- _Excerto_:
=======
Data: 4 de Novembro de 2021
Requerente: A
Requerido: B
*
ACORDAM OS JUÍZES DO TRIBUNAL DE SEGUNDA INSTÂNCIA DA RAEM:

I. RELATÓRIO

  A, com os demais sinais dos autos,
  vem instaurar a presente acção para Revisão e Confirmação de Decisão Proferida por Tribunal Exterior de Macau, contra
  B, também com os demais sinais dos autos.
  
  Citado o Requerido para querendo contestar veio este fazê-lo invocando que se trata de uma decisão administrativa a qual não é passível de revisão.
  
  A Requerente veio responder à excepção invocada pugnando pelo seu indeferimento.
  
  Pelo Magistrado do Ministério Público foi emitido parecer no sentido de nada opor ao pedido de revisão e confirmação formulado.
  
  Foram colhidos os Vistos.
  
II. PRESSUPOSTOS PROCESSUAIS
  
  O Tribunal é o competente.
  O processo é o próprio e não enferma de nulidades que o invalidem.
  As partes gozam de personalidade e capacidade judiciária e são legítimas.
  
  Da possibilidade de ser revista uma decisão de divórcio proferida por uma autoridade administrativa.
  
  Suscita-se nos autos a questão de saber se, tendo o divórcio sido decretado por uma autoridade administrativa, é possível a sua Revisão.
  Sobre esta matéria tem sido entendimento deste tribunal que a circunstância do divórcio ser decretado por uma autoridade administrativa não é obstativa ao seu reconhecimento, sob pena de, atribuindo-se a competência que tradicionalmente competia aos tribunais a autoridades administrativas para em determinadas circunstâncias – ausentes de litígio em regra - decretarem o direito e não se admitindo a revisão dessas decisões por não terem sido decretadas por um tribunal se estaria a impedir em muitos casos que os sujeitos pudessem ver o seu direito reconhecido.
=======
- _Tarefas a realizar_:
(A) Traduza para inglês a seguinte frase do excerto: "As partes gozam de personalidade e capacidade judiciária e são legítimas."
(B) Cite do excerto, sem alterações, tudo o que vai desde "A Requerente veio" até "que o invalidem.".

- _Dados fornecidos_:
=======
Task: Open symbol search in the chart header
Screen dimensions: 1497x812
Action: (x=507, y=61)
=======
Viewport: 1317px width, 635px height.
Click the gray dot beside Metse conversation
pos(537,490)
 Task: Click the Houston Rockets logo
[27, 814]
=======
- _Respostas_:
(A) The parties have legal personality and judicial capacity and have standing.

(B)
A Requerente veio responder à excepção invocada pugnando pelo seu indeferimento.
  
  Pelo Magistrado do Ministério Público foi emitido parecer no sentido de nada opor ao pedido de revisão e confirmação formulado.
  
  Foram colhidos os Vistos.
  
II. PRESSUPOSTOS PROCESSUAIS
  
  O Tribunal é o competente.
  O processo é o próprio e não enferma de nulidades que o invalidem.